Es un valor tal vez, pero la soledad lo ahoga.
      Ahora intentaré representar, para llegar al fondo de la cuestión, lo que el cristianismo significa respecto del conjunto de las cuestiones que he querido plantear. No es que, al hablar de santidad, crea tener que hablar expresamente de la santidad cristiana. Pero, quiéralo o no, en la mente de quienes me escuchan no hay en principio ninguna diferencia entre santidad y santidad cristiana, y no he  introducido esta noción para esquivarla. Volviendo a las nociones que antes me esforcé por introducir, tengo que dejar claro que, en los límites del cristianismo, lo que yo llamo la transgresión se llama el pecado. El pecado es una falta, algo que no hubiera debido ocurrir. Consideremos en primer lugar la muerte en la cruz, es un sacrificio, es el sacrificio cuya víctima es el mismo Dios. Pero aun cuando el sacrificio nos redime, aun cuando la Iglesia canta a propósito de la culpa, que es el principio del sacrificio, el paradójico Félix culpa!, lo que nos redime es al mismo tiempo lo que nunca hubiera debido ocurrir. Para el cristianismo, la prohibición se afirma de forma absoluta y la transgresión, cualquiera que sea, es definitivamente condenable. Sin embargo, la condena se levanta a consecuencia de la culpa más condenable, de la transgresión más profunda que pudiera pensarse. El paso del erotismo a la santidad tiene un sentido profundo. Es el paso de lo que es maldito y rechazado a lo que es fausto y bendito. Por un lado, el erotismo es la culpa solitaria, lo que sólo nos salva oponiéndonos a todos los demás, lo que sólo nos salva en la euforia de una ilusión, ya que, en definitiva, lo que en el erotismo nos ha llevado al grado extremo de la intensidad, nos condena al mismo tiempo a la maldición de la soledad. Por otra parte, la santidad nos aleja de la soledad, pero con la condición de aceptar esta paradoja —felix culpa!— cuyo exceso mismo nos redime. Sólo la huida nos permite en estas condiciones volver a nuestros semejantes. Esta huida merece sin duda el nombre de renuncia, ya que, en el cristianismo, no podemos operar la transgresión y gozar de ella a la vez, ¡otros son los que pueden gozar en la condena de la soledad! El acuerdo con sus semejantes sólo vuelve a encontrarlo el cristiano con la condición de no gozar más de aquello que lo libera, que sin embargo no es nunca sino la transgresión, la violación de las prohibiciones sobre las que descansa la civilización.
════════════════
TAREAS PEDIDAS:
- a) Contesta estas preguntas sobre el pasaje del erotismo y la santidad:
(i) Dentro de los límites del cristianismo, ¿qué nombre recibe lo que el autor llama transgresión?
(ii) En la muerte en la cruz, ¿quién es la víctima del sacrificio?
(iii) ¿A qué nos condena lo que en el erotismo nos lleva al grado extremo de la intensidad?
- b) Prolonga el pasaje del erotismo y la santidad a partir de su última oración.

MATERIAL PROPORCIONADO:
════════════════
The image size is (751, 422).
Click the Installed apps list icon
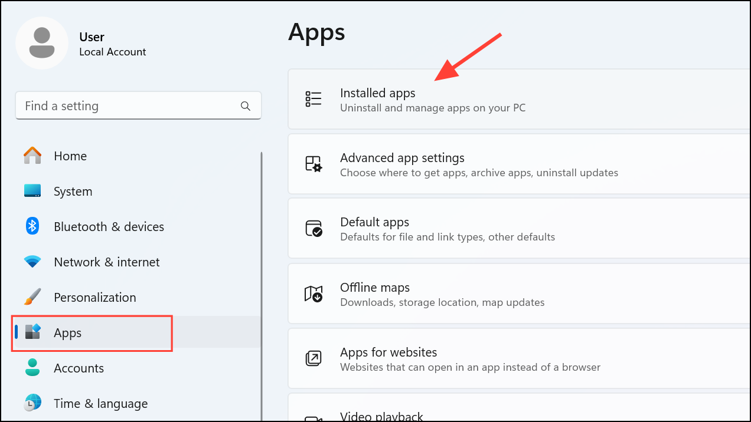(x=314, y=99)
════════════════
RESULTADOS EN ORDEN:
- a)
(i) El pecado.
(ii) El mismo Dios.
(iii) A la maldición de la soledad.

- b)
      Ciertamente, si seguimos el camino trazado por el cristianismo, podemos no sólo salir de la soledad, sino acceder a una especie de equilibrio, escapando así del desequilibrio primero, que tomo como punto de partida, el cual nos impide conciliar la disciplina y el trabajo con la experiencia de lo extremo. La santidad cristiana nos abre al menos la posibilidad de llevar hasta el fin la experiencia de esta convulsión final que nos arroja, en el extremo, a la muerte. Entre la santidad y la transgresión de la prohibición tocante a la muerte no hay plena coincidencia. La transgresión de esta prohibición es ante todo la guerra. Pero la santidad no deja de estar situada a la altura de la muerte: en esto la santidad se parece al heroísmo guerrero que el santo vive como si muriera. ¿No hay en esto una prodigiosa inversión? Vive como si muriera, ¡pero con el fin de hallar la vida eterna! La santidad es siempre un proyecto. Aunque tal vez no sea ésta su esencia. Santa Teresa decía que aunque el infierno tuviera que tragarla no podía sino perseverar. En cualquier caso, la intención de la vida eterna se une a la santidad como a su contrario. Como si, en la santidad, solo una componenda permitiera poner de acuerdo al santo con la multitud, poner de acuerdo al santo con todos los demás hombres. Con la multitud o, lo que es lo mismo, con la filosofía, es decir, con el pensamiento común.
      Lo más extraño es que haya podido surgir un acuerdo entre la transgresión resuelta y los otros hombres, pero con la condición de no hablar. Este acuerdo se cumple en todas las formas de religiones arcaicas. El cristianismo inventó la única vía abierta a la transgresión que permitiera incluso hablar. Reconozcamos aquí simplemente que el discurso que va más allá del cristianismo tiende a negar todo lo que se parece a la transgresión, negando al mismo tiempo todo lo que se parece a la prohibición. En el plano de la sexualidad, basta pensar en la aberración del nudismo, una negación de la prohibición sexual, una negación de la transgresión necesariamente engendrada por la prohibición. Si se quiere, este discurso es la negación de lo que define lo humano por oposición a la animalidad.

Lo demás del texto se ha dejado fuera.